Nouveau central pour 2012 ? Les radicaux sont pour.

Publié le par PRG

Sport 24 Le 30 septembre 2008

Bientôt un voisin pour le court Philippe Chatrier ? (Panoramic)

Lundi après-midi, le Conseil de Paris a autorisé la Fédération Française de Tennis à lancer un concours international d'architecture dans le cadre du projet d'extension du stade Roland Garros, à 500 mètres du site principal. Mais de nombreuses questions restent en suspens.

par Pierre Godfrin, le 30-09-2008

Une nécessité pour les dirigeants du tennis français
Pour le Président de la FFT, Christian Bîmes, ce vote, accordé notamment par les socialistes, les communistes et les radicaux de gauche membres du Conseil de Paris, «est un message très positif que la collectivité parisienne envoie au monde du tennis international. Il permet à la Fédération Française de Tennis de lancer la première phase opérationnelle de ce projet d'extension», peut-on lire sur le site officiel de la FFT. Le but premier de cet appel à candidatures est de désengorger les allées du site pendant le tournoi, mais aussi de moderniser les infrastructures. En effet, l'inauguration du toit rétractable du central de Wimbledon, en Angleterre, dès l'édition 2009 et le décision de l'US Open de se doter d'un équipement comparable ont convaincu la Fédération d'accélérer le processus. Celui-ci avait été considérablement freiné, en 2005, à la suite de l'échec de Paris 2012 pour l'obtention des Jeux Olympiques dans la capitale française. A l'époque, Bertrand Delanoë, le maire de Paris, et l'Etat s'étaient engagés à financer l'extension de Roland Garros, même si le terrain n'avait pas encore été choisi.

Un projet de 120 millions d'euros...
Aujourd'hui, le projet commence à prendre forme. Il est évalué à 120 millions d'euros dont le tiers (40 millions) à la charge des collectivités locales. La nouvelle «salle» permettrait à 15000 spectateurs d'assister aux matches les plus attendus de la quinzaine sous un toit rétractable pouvant être très utile en cas d'averses. Un site a même été désigné provisoirement puisqu'il s'agit du petit stade municipal Georges-Hébert, situé à 500 mètres de l'enceinte principale. Le calendrier prévisionnel a été révélé. Il est résumé dans les colonnes du Parisien par Jean-François Villotte, le directeur général de la FFT : «Nous allons constituer un jury et nous sélectionnerons cinq ou six équipes de concepteurs. On espère les premières propositions au premier trimestre 2009 avec le choix du projet lauréat dans la foulée. On va enfin pouvoir discuter d'un projet et non plus d'un concept.» La délibération du Conseil de Paris pour autoriser la FFT à déposer un permis de construire aura lieu au cours du premier semestre 2009. Le nouveau court central pourrait voir le jour d'ici quatre ans comme l'estime M. Villotte : «Nous espérons livrer ce projet pour l'édition 2012 des Internationaux de France.»
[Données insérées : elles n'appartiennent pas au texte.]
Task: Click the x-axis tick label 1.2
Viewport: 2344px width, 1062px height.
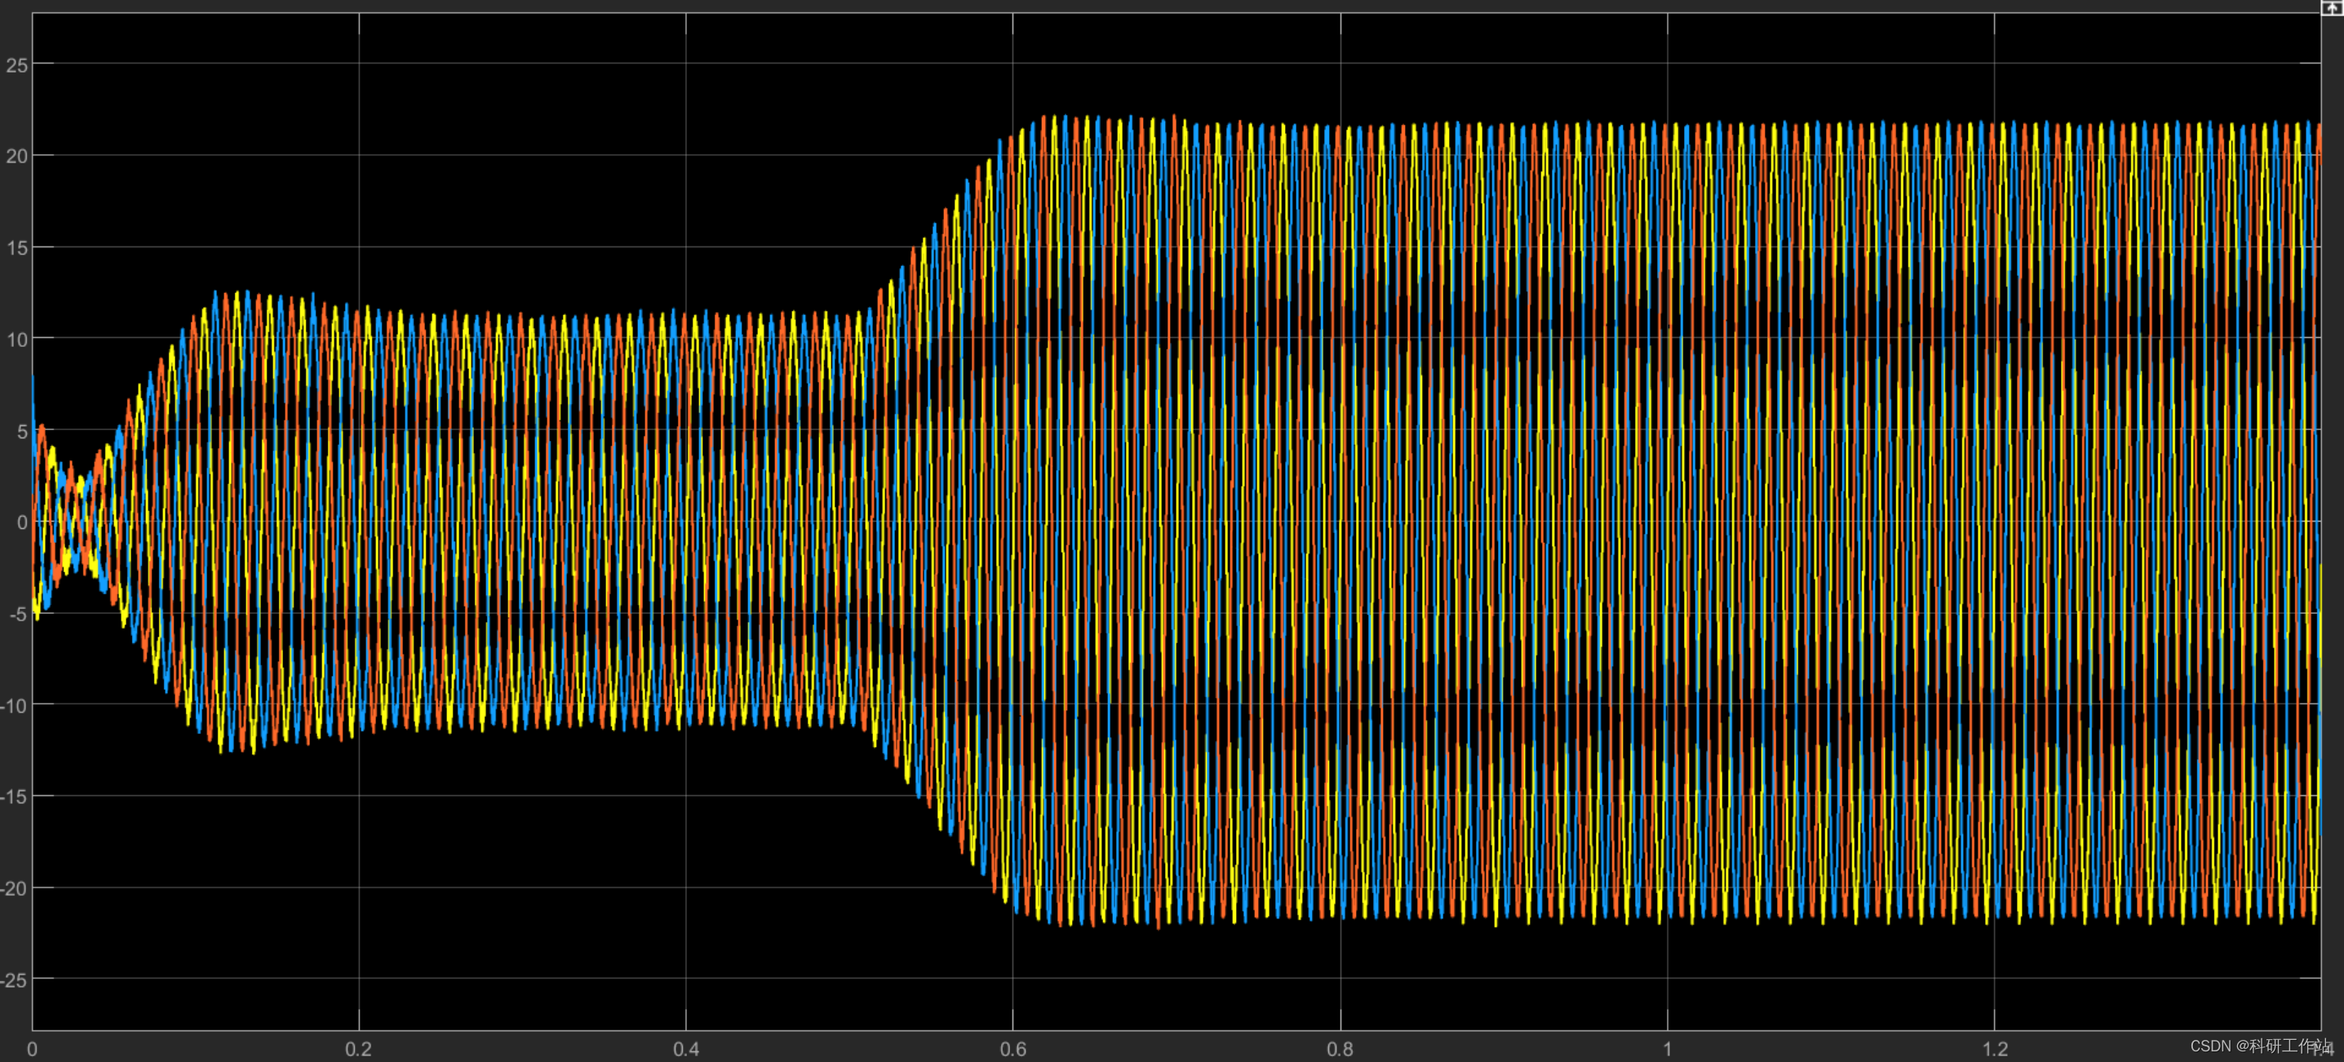Action: point(1995,1048)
...Qui pourrait ne jamais voir le jour
Si les garanties financières semblent acquises, l'obstacle pourrait être, comme bien souvent dans ce genre de projet, politique. Les opposants à cet appel à candidatures ne sont pas résignés à le faire avorter. Ils sont notamment constitués par l'UMP, les Centristes et les Verts, même si l'on note quelques abstentions parmi ces derniers. C'est le prix élevé des travaux qui fait grincer des dents du côté de la droite parisienne qui pourrait cependant reprendre le dessus sur la gauche. En effet, Christian Bîmes est annoncé sur le départ à cause de ses ennuis judiciaires puisqu'il a été, à la fin du mois d'août, renvoyé devant le tribunal correctionnel de Paris pour prise illégale d'intérêts et abus de confiance. Le fait est que certains prétendants à sa succession se seraient manifestés pour une annulation du projet d'extension, rendant ce dossier encore plus complexe. Cette bataille politique empêchera-t-elle le projet d'aboutir ? Réponse dans les prochains mois.